_WHAT YOU ARE ASKED TO DO_. Look through the records below for the line with "You are a GUI". Return that line and each one after it up to and including the line with "The width and", exactly.

_PROVIDED RECORDS_.
──────────────────────────────
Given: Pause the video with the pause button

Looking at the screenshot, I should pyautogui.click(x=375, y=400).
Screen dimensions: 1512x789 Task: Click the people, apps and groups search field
──────────────────────────────
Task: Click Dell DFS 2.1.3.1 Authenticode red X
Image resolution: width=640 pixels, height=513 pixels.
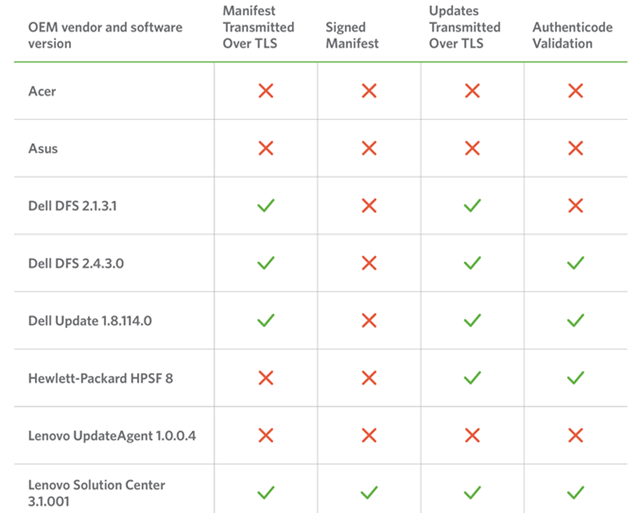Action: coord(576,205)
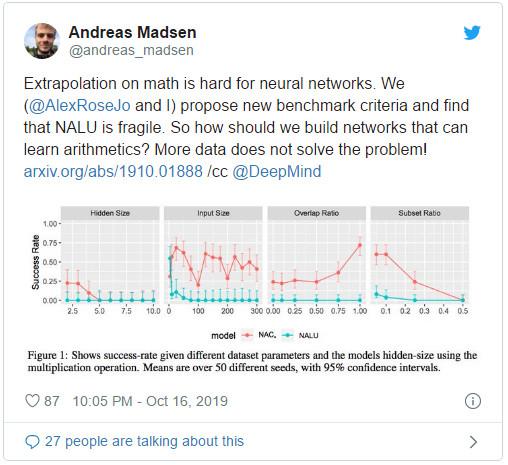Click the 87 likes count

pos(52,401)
──────────────────────────────
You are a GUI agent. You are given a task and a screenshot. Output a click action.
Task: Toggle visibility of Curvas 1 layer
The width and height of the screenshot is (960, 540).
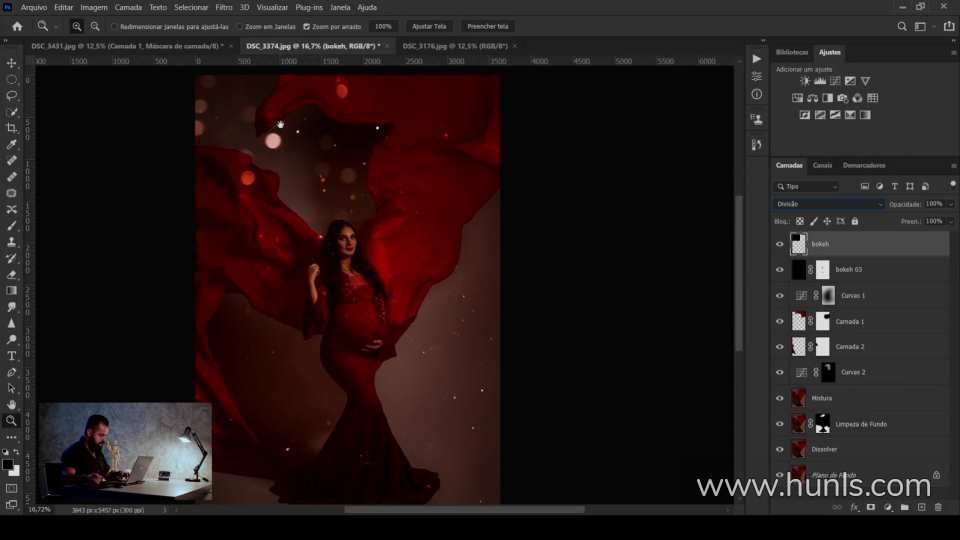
──────────────────────────────
_COMPLETED TASK_.
You are a GUI agent. You are given a task and a screenshot. Output a click action.
Task: Toggle visibility of Curvas 1 layer
The width and height of the screenshot is (960, 540).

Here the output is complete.